Habs mal angetestet wurde mir nach 2 tagen langweilig^^


----------



## Nialathak (2. September 2009)

also ich spiel es seit der beta und kann mich nicht beklagen! spiele aber nebenbei noch ca 2-3 andere weniger zeitintensive games da hdro doch manchmal ein wenig zäh sein kann wenn grad in der sippe oder so nicht viel los ist!

denke mal das ich mit diablo3 aber weniger zocken werde...


----------



## mercenary (9. September 2009)

HdRO ist ansich ganz lustig aber das PvP System finde ich mal grotten schlecht


----------



## Spider01 (13. Dezember 2010)

Bin " Neu" im Forum und bin über diesen alten Thread gestolpert...

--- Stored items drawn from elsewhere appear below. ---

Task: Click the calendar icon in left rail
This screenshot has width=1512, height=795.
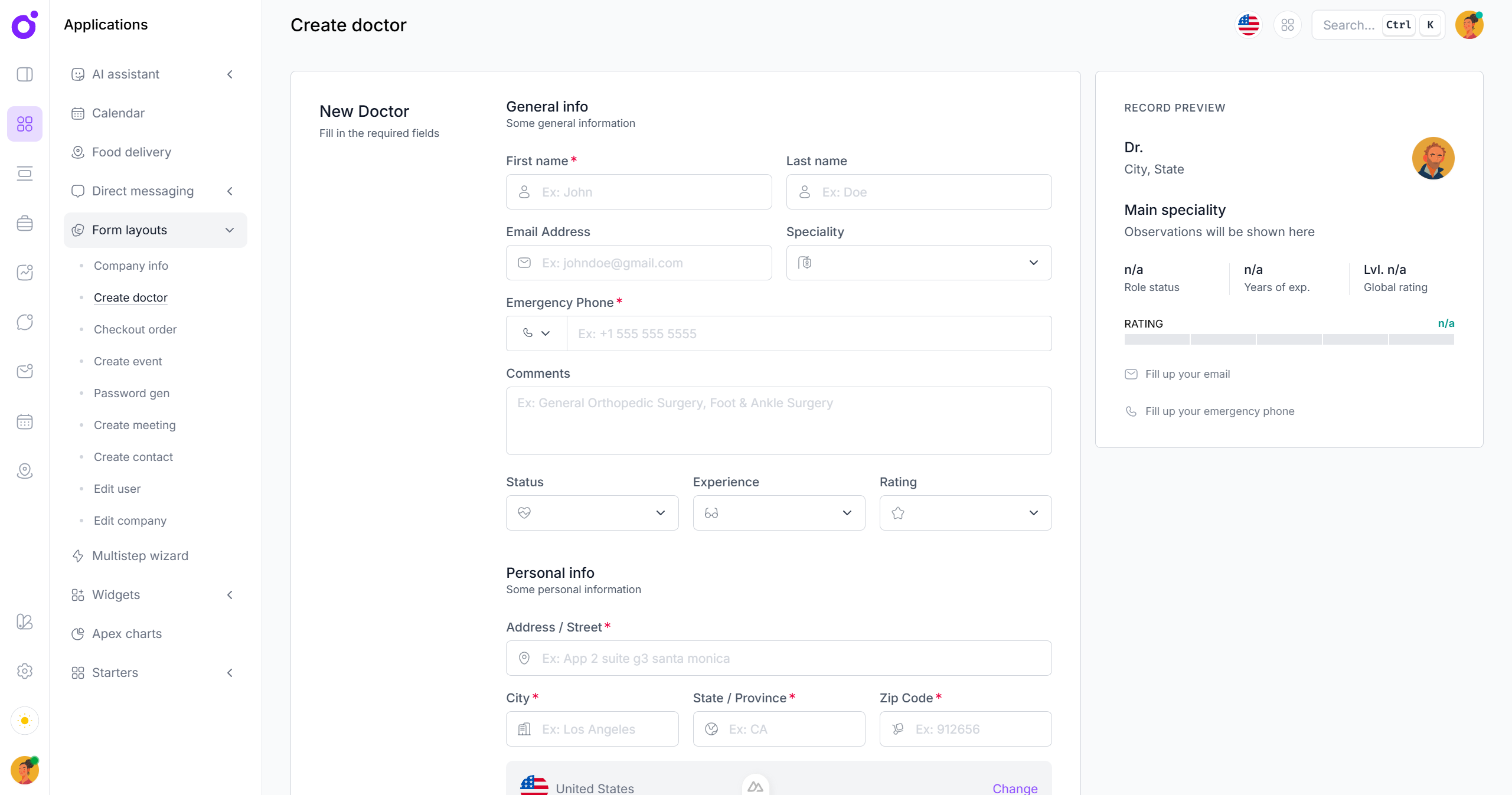Action: [25, 421]
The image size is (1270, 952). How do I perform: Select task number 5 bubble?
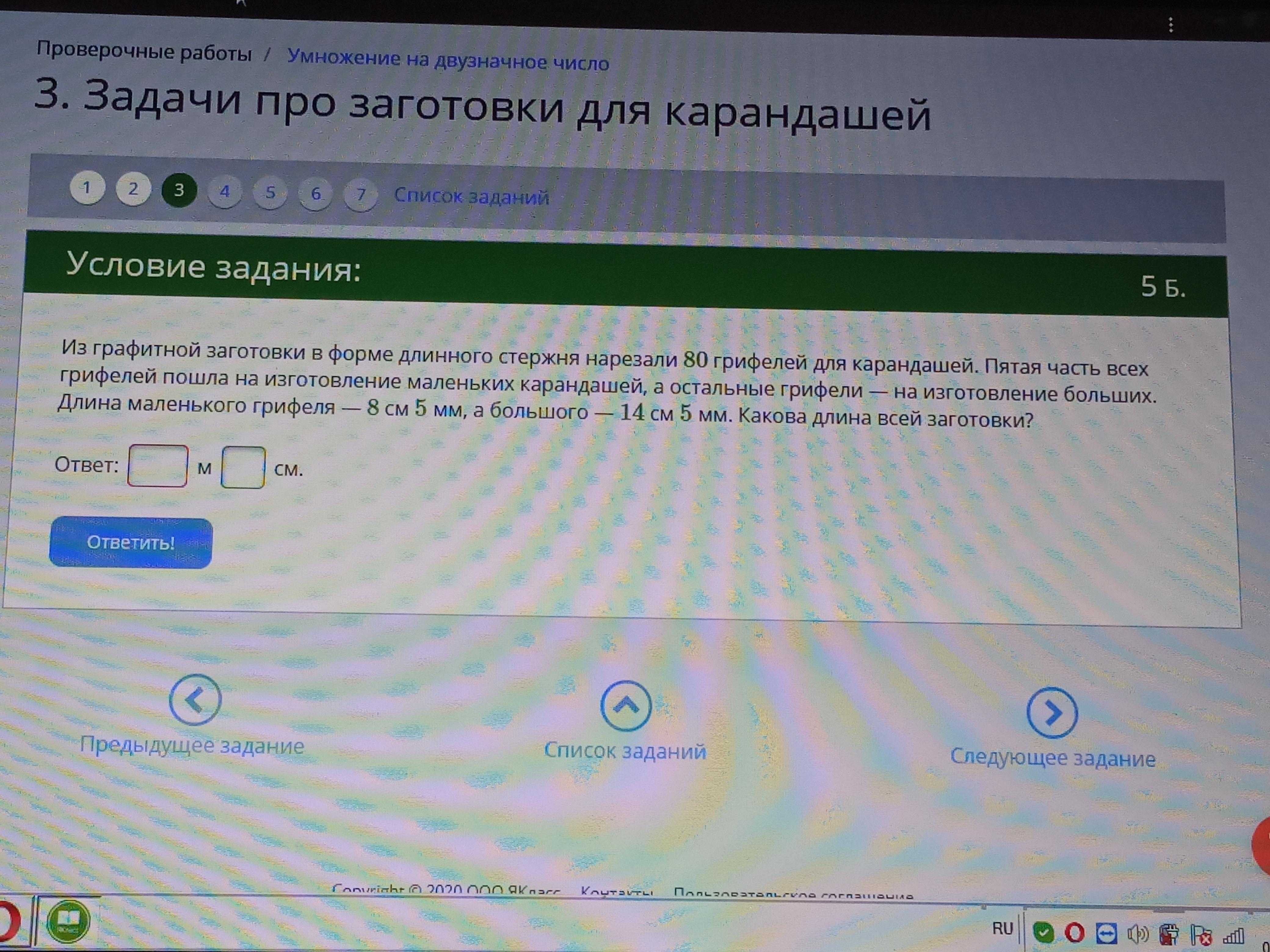(270, 192)
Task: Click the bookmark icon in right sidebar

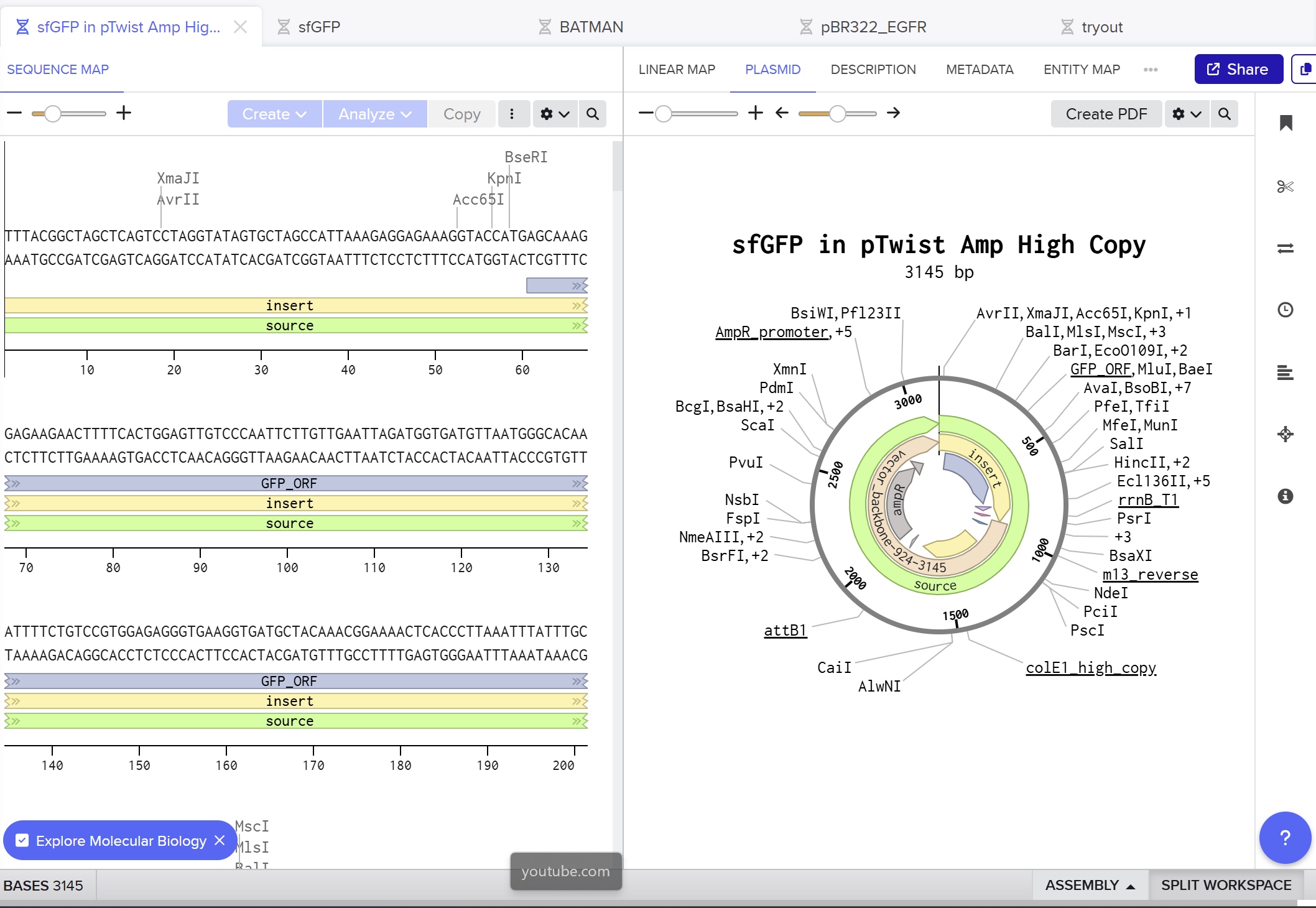Action: pyautogui.click(x=1286, y=123)
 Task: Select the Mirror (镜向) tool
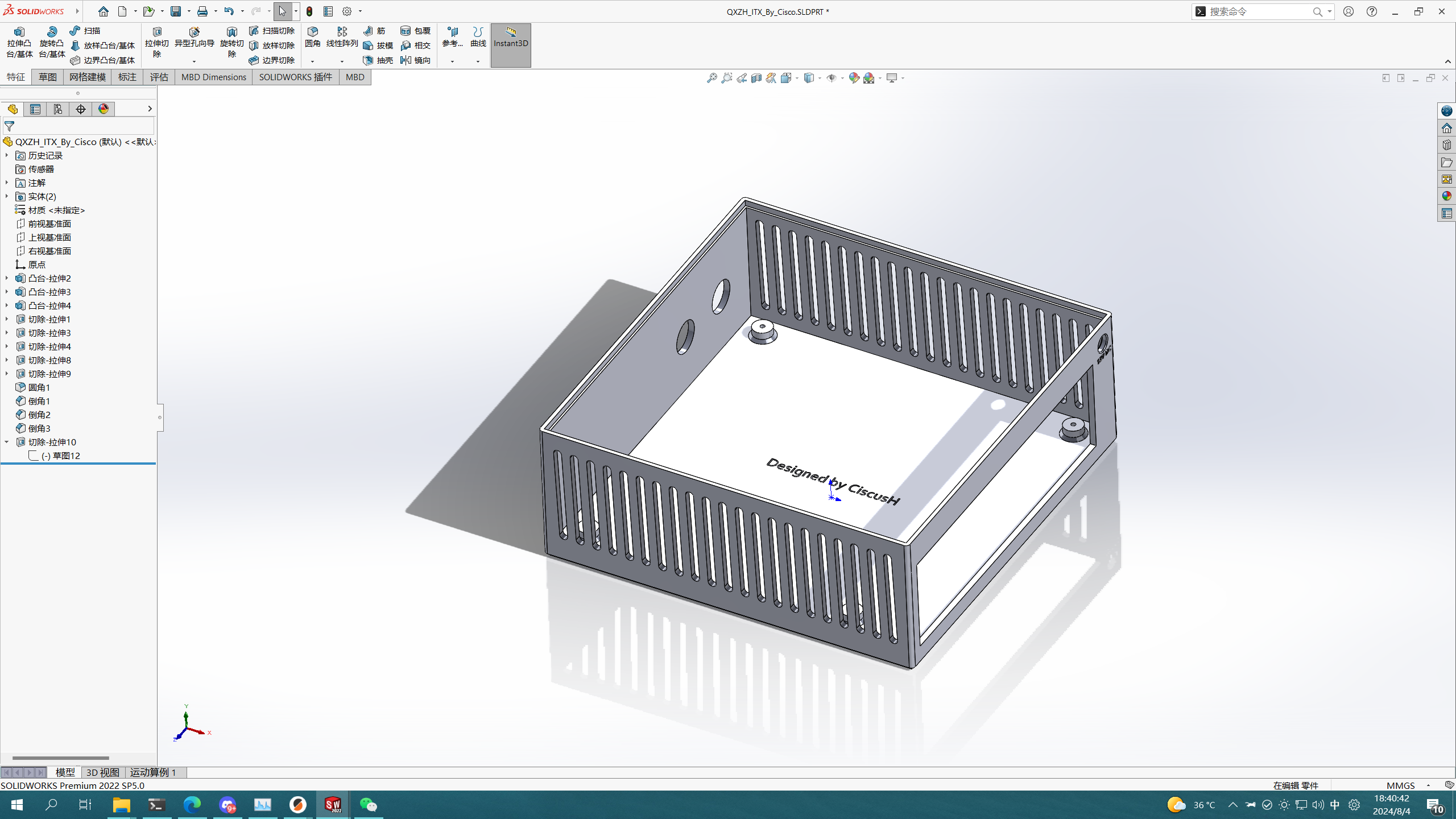coord(415,60)
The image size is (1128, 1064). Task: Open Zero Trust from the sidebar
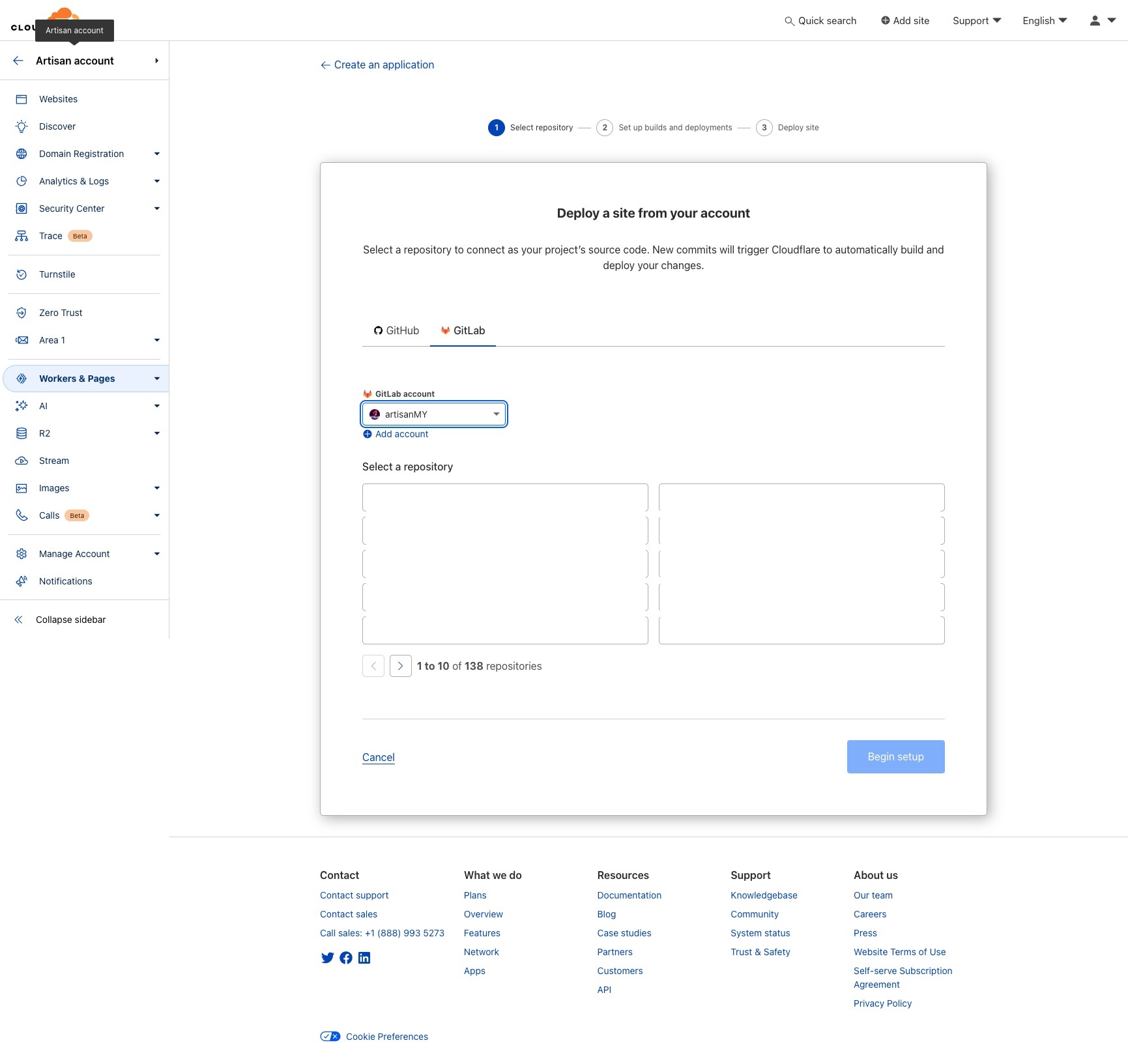coord(60,313)
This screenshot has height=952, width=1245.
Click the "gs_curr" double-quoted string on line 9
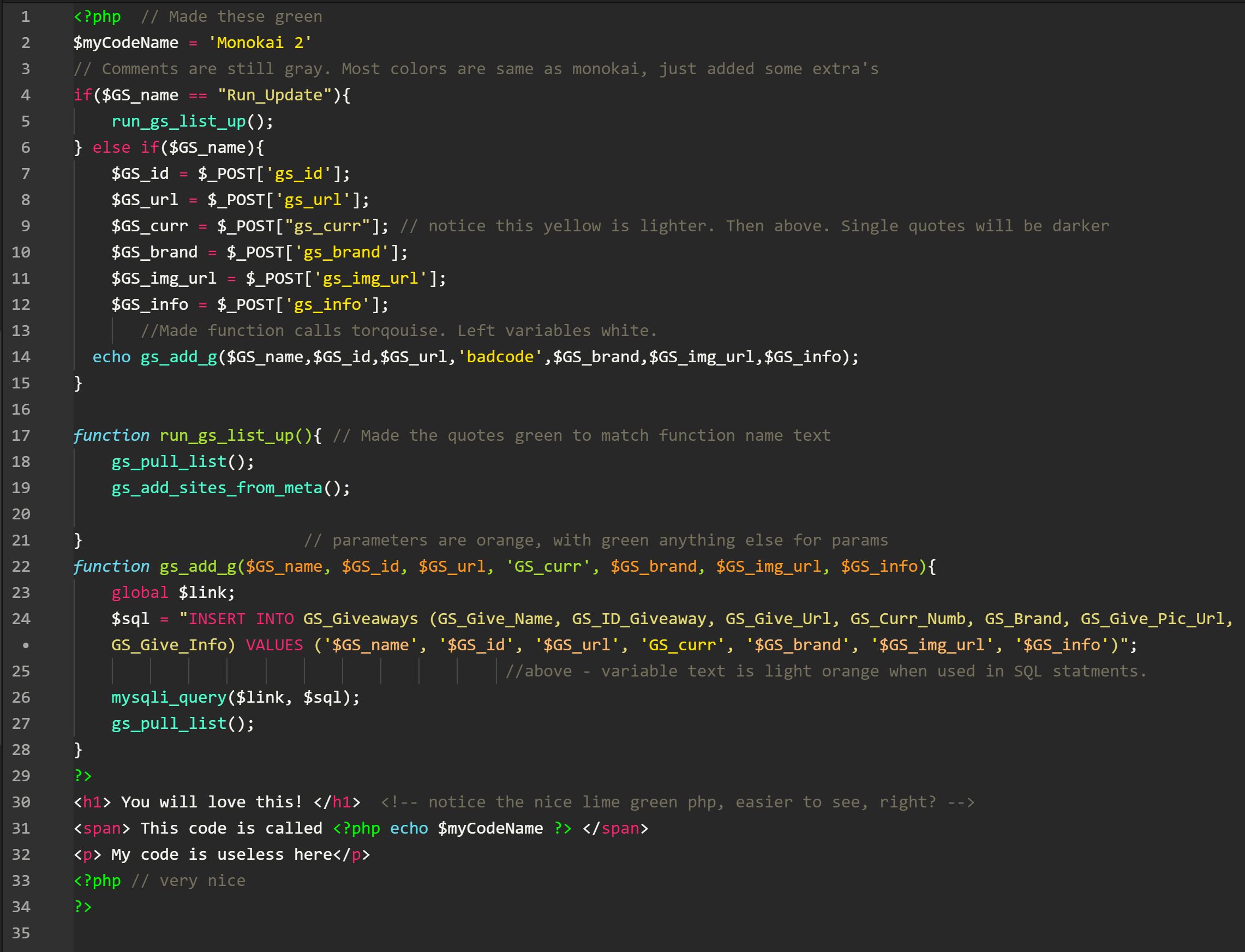[327, 225]
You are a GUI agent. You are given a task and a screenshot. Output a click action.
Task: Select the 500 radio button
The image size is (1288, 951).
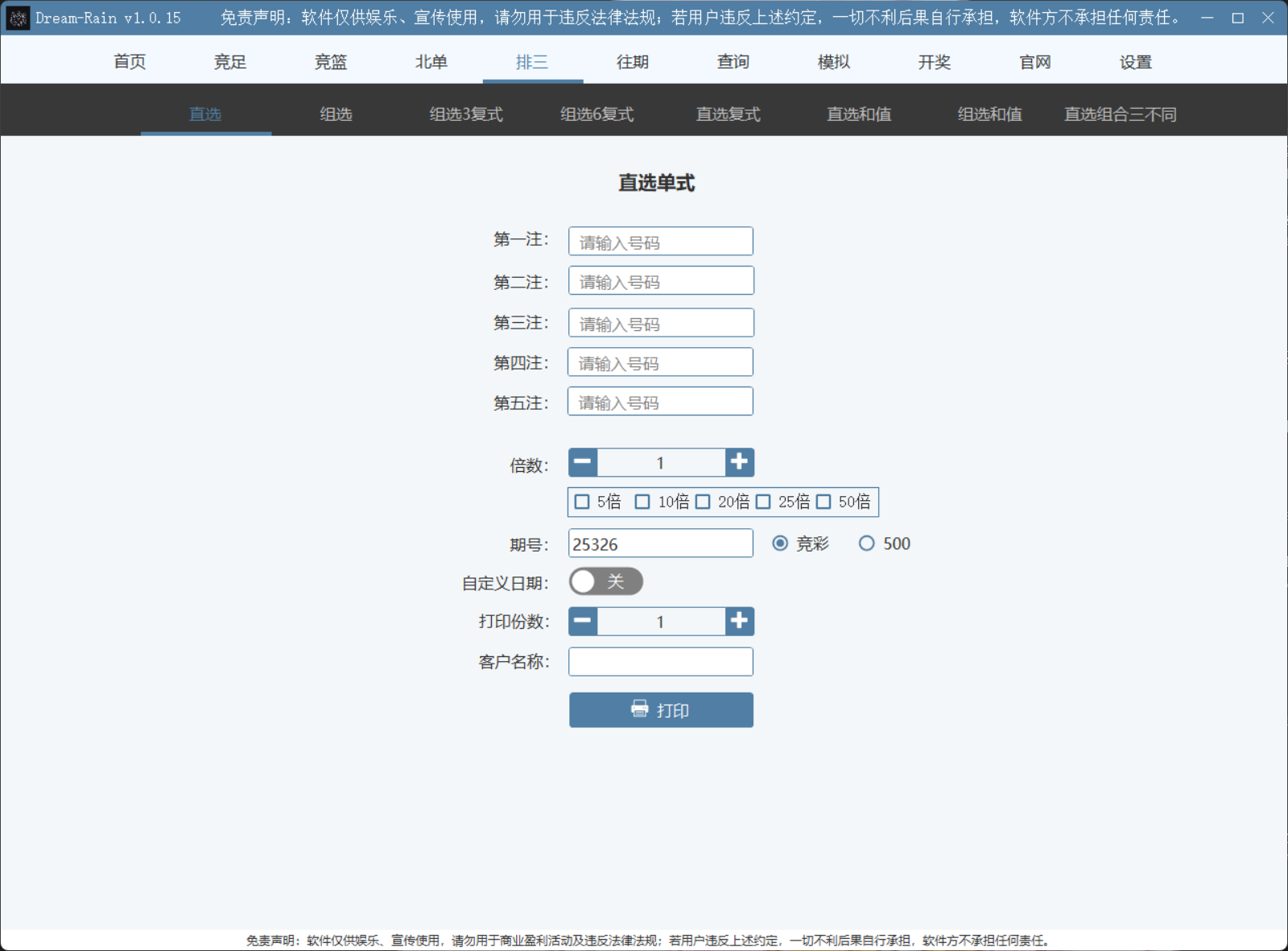click(x=867, y=544)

Spiele seit der Beta LotRO auf dem Server Belegaer und habe eine eigene
Sippe dort.


----------



## herethic (27. Dezember 2010)

Habt ihr zurZeit auch Probleme euch einzulogen?


----------



## deliveli1973 (29. Dezember 2010)

also ich habe das schon probiert und muss sagen ist echt cool mi der besten grafik sieht die welt echt schick aus


----------



## AlterKadaver (31. Dezember 2010)

Werde es mir als alter Runes of Magic - Zocker jetzt auch mal zu Gemüte führen 

Einziges Problem bis jetzt: der Updater lädt meist mit nur ca. 60 kb/s (bei DSL 16.000)... ziemlich uncool


----------



## Bin2good (7. Januar 2011)

Spiele Lotro sporadisch seit der Beta.


----------



## Juarez91 (3. Februar 2011)

Ich spiel jetzt auch seit ca. 2 Monaten. Bin auf dem Server Anduin unterwegs.

65er Hüter
65er Runenbewahrer
65er Hauptmann
50er Barde
21er Waffenmeister

Ne Sippe ist auch vorhanden. 

Absolut klasse das spiel, kanns nur empfehlen


----------



## Blackvoodoo (15. Februar 2011)

Im Urlaub habe ich auch mit HDRO begonnen, ist ja imzwischen free to play. 
Ich bin auf dem Server Anduin und bin seit gestern lvl 30 Kundiger. Ohne Sippe.

In WOW, ja das spielte ich auch mal, war ich Magier, und in HDRO wollte ich was ähnliches haben. Da der Runenbewahrer Geld kostet, blieb nur der Kundige übrig.


----------